India’s higher education must reflect the dynamics of its economy and the diversity of the needed human capital for powering its growth in an increasingly competitive globalized world. The circular causation between an effective higher education sector and the economic growth makes the sector especially amenable to positive feedback effects – once the process is initiated, the system automatically builds up capacity to keep the growth of the sector to match the growth of the economy. Policy choices dictate the initial conditions and kick-starting of this virtuous process.
India’s population is sufficiently large that it can create the wide range of human resources it needs. This means that a portfolio of institutions of higher education must be allowed to flourish. For example, driving leading-edge growth requires institutions which do path-breaking R&D. These have to be publicly funded since the products are public goods that are factors in long-run growth. Catch-up growth requires the institutional capacity for supplying large number of engineers, scientists and managers. These institutions must be competitive to ensure quality and be privately funded to reflect the fact that private returns to this kind of education sufficiently compensates for the costs.
A brief formulation of one set of policies for India’s higher education could include the following components:
• Provide public funding only for those higher education activities such as R&D that have public goods characteristics and which would not be privately funded to the socially optimal degree.
• Remove all public support for those higher education activities the result of which have sufficient private returns to cover the costs. Thus undergraduate education must not be subsidized. Policy must, however, make loans available to qualified students who face credit constraints.
• Ensure equality of opportunity and access to higher education. This means that policy must allow the expansion of the supply of higher education in response to expressed needs and demands of the population. This directly implies, first, that the higher education sector must be liberalized to allow for-profit entities to supply to market demand. And second, that equal opportunity and increased access to secondary education is a precondition for equality of opportunity in higher education.

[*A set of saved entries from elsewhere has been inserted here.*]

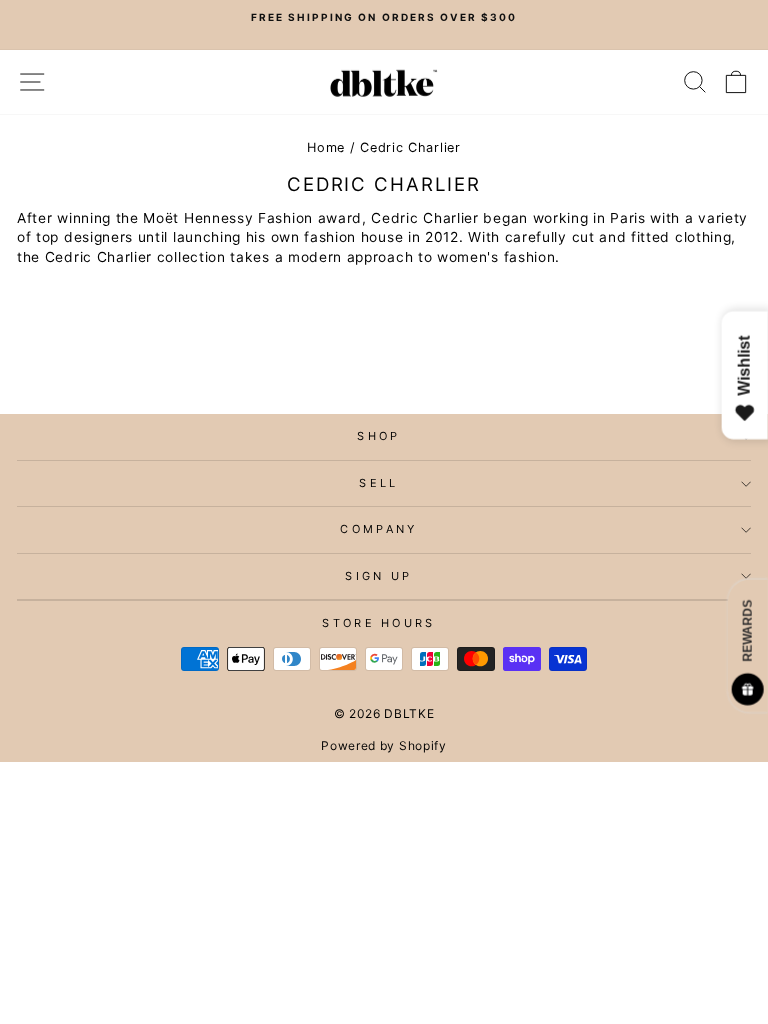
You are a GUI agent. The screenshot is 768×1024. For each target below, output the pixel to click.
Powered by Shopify (383, 745)
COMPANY (378, 529)
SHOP (378, 436)
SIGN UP (378, 576)
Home (326, 147)
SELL (378, 483)
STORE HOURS (378, 623)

• The range of disciplines must match the range of skills needed and changing opportunities available in a dynamic economy. This implies that bureaucratic centrally planning of higher education which may have worked in the past cannot respond appropriately and effectively now. A competitive market-liberal system must be allowed to operate instead of central planning.
• Foreign direct investment must be allowed for the sector. Apart from capacity expansion, India would gain from the flow of expertise that accompanies FDI. This capacity expansion would not only stem the flow of Indian students going abroad for higher education at great expense (estimated annually to be of the order of $20 billion), it would be able to transform India into a destination of choice for foreign students.
In summary, capacity expansion in higher education and increasing the production of diverse human capital requires the sector to be liberalized so that private sector can participate in growing the human resources that are needed for economic growth. The increased capacity is needed for providing equality of access and opportunity for the tens of millions of Indians who are capable of being highly educated. Public funding must be directed only to those parts of the higher education sector that would not be funded privately.